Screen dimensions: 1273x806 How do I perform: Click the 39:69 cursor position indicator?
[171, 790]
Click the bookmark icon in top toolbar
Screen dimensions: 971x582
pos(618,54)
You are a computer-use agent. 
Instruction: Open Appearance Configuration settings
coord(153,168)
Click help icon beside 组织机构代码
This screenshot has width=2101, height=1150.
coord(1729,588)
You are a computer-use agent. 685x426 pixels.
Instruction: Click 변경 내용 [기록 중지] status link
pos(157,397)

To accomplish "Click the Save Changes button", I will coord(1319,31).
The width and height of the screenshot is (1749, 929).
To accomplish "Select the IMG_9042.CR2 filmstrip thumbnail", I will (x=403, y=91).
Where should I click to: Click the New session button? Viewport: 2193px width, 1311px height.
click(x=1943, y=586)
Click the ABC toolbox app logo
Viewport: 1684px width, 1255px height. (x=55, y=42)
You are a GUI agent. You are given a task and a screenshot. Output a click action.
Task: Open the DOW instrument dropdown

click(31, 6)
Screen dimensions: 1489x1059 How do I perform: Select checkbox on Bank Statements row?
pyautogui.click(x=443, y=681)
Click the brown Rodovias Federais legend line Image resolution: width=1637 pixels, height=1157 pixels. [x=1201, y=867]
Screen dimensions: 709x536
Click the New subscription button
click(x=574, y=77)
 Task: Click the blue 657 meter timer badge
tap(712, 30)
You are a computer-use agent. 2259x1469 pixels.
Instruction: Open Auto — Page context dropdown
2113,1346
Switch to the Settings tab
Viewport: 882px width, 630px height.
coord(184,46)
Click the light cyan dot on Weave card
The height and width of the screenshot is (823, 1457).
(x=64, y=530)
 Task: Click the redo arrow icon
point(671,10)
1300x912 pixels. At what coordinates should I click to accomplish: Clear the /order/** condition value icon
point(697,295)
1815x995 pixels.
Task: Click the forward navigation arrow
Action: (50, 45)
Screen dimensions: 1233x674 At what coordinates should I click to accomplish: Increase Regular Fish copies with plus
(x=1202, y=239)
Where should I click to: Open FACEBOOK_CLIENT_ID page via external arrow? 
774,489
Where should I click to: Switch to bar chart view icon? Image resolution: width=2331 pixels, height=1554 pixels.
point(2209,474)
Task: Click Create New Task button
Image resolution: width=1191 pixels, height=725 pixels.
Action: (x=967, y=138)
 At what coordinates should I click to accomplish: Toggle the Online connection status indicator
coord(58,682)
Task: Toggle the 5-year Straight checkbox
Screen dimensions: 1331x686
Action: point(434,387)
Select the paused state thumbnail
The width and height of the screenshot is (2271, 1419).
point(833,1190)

**PROBLEM REQUIREMENTS**
Everything from the first line of the listing above through the line holding "The width and height of the screenshot is (1749, 929)." must be retyped exactly; nothing else belongs in the reply.

**WRITTEN SOLUTION**
Screen dimensions: 1273x806 How do I perform: Click the 39:69 cursor position indicator?
[171, 790]
Click the bookmark icon in top toolbar
Screen dimensions: 971x582
pos(618,54)
You are a computer-use agent. 
Instruction: Open Appearance Configuration settings
coord(153,168)
Click help icon beside 组织机构代码
This screenshot has width=2101, height=1150.
coord(1729,588)
You are a computer-use agent. 685x426 pixels.
Instruction: Click 변경 내용 [기록 중지] status link
pos(157,397)

To accomplish "Click the Save Changes button", I will coord(1319,31).
The width and height of the screenshot is (1749, 929).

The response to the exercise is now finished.